Crump, a Kentucky native, accepted the honor during a video ceremony on Thursday.
“I’m always a phone call away, and very eager to get home to work on a project or help on a project from our sister station, WAVE in Louiseville,” he said. There have been a number of amazing datelines in my career, from Somolia to Sudan and other parts of Africa. And it’s been amazing to demonstrate the possible, and to have destinations from Selma and the White House and to meet many of the leaders who would make a difference in our society along the way."
Crump said that even though he’s no longer in Kentucky, “I’m still one of you in heart and in spirit. Kentucky-born, Louiseville-bred, smoketown-raised.”
He then reflected on his May 1980 commencement ceremony when he graduated from Eastern Kentucky University. He said one statement from former governor John Y. Brown “stuck with me.”
“Governor Brown told us graduates, ‘Wherever you go in life, always be a good will ambassador for the commonwealth of Kentucky.’ And that, my friends, I have tried to do.”
“Thank you for this amazing award, thank you to members of the judging committee, and thank you Hall of Fame,” Crump concluded.
Back in February, when Crump first heard he was selected for the honor, he called his selection “a wonderful blessing.”
Crump joins the Kentucky Journalism Hall of Fame alongside a Pulitzer Prize winner, a Washington Post columnist, and one of Kentucky’s longest-tenured sports reporters.
“When you look at people who’s shoulders you stand upon... it’s an honor not to be taken lightly," said Crump, referencing journalism heavyweights Diane Sawyer (‘93), Monica Kaufman (’01) and Nick Clooney ('01) who have already been inducted to the elite group of media members.
For nearly 40 years, Crump has been telling you stories from around the world and into every corner of the Carolinas, covering both the big picture and small.
He’s taught us about history and the Civil Rights Movement, often giving voice to the voiceless. The awards he’s accumulated for his work could fill a room.
In February 2019, he received a Regional Emmy Award for a documentary remembering the tragic events of the Orangeburg Massacre in South Carolina.
The documentary reexamined the Orangeburg community’s development since 1968, the year when three students were killed and 28 others were injured when troopers opened fire on protesters following racial conflict over African American college students who wanted to integrate what was then an all-white bowling alley.
Crump was recognized as National Association of Black Journalists’ (NABJ) first Journalist of the Year Award recipient in July 2016 for his exceptional coverage of the tragic Mother Emmanuel Church shooting in Charleston, South Carolina.
“To be recognized as the first recipient in a newly-created category is simply amazing and humbling,” said Crump said at the time. “It is recognition not to be taken lightly, because it comes from so many of my colleagues and peers in a profession I value deeply.”
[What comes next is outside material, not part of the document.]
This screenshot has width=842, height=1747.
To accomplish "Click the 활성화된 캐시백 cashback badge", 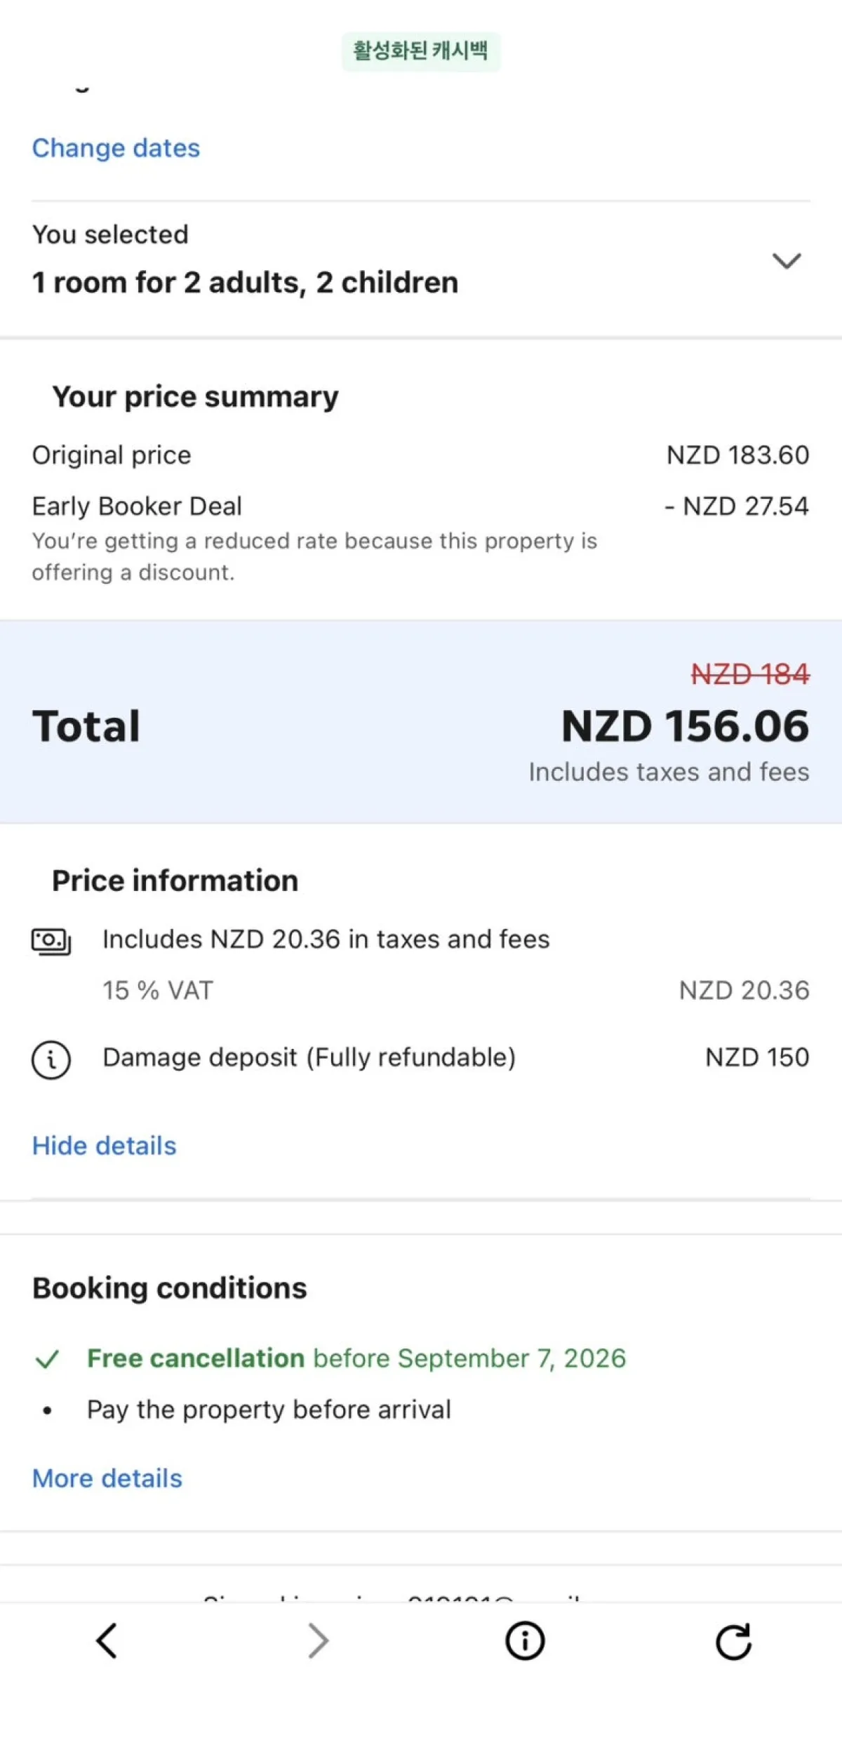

Crump sat down with WBTV’s Jamie Boll two years later to publicly discuss his battle with colon cancer.
Steve returned to WBTV after a nine-month leave of absence with a focus on telling stories that impact the Charlotte community.
“Let me thank the viewers - for your prayers, your thoughts, your gifts, your cards, your well-wishes - as we continue to go through this journey,” Steve said. “I could not have done it, could not have remained this positive, could not have gotten to this destination without the help of you guys.”
A surgical procedure to remove the cancer led to a serious MRSA infection, which caused him to be in the hospital for 51 days. For a time, Steve was on dialysis, breathing through a ventilator and using feeding tubes.
Created by the University of Kentucky Journalism Alumni Association in 1981, the Kentucky Journalism Hall of Fame honors achieving journalists who are Kentucky natives or have spent a significant portion of their careers working for Kentucky media organizations. More than 200 individuals, both with and without formal ties to UK, have been inducted into the Hall of Fame. The Hall of Fame is housed in the School of Journalism and Media within the College of Communication and Information at the University of Kentucky.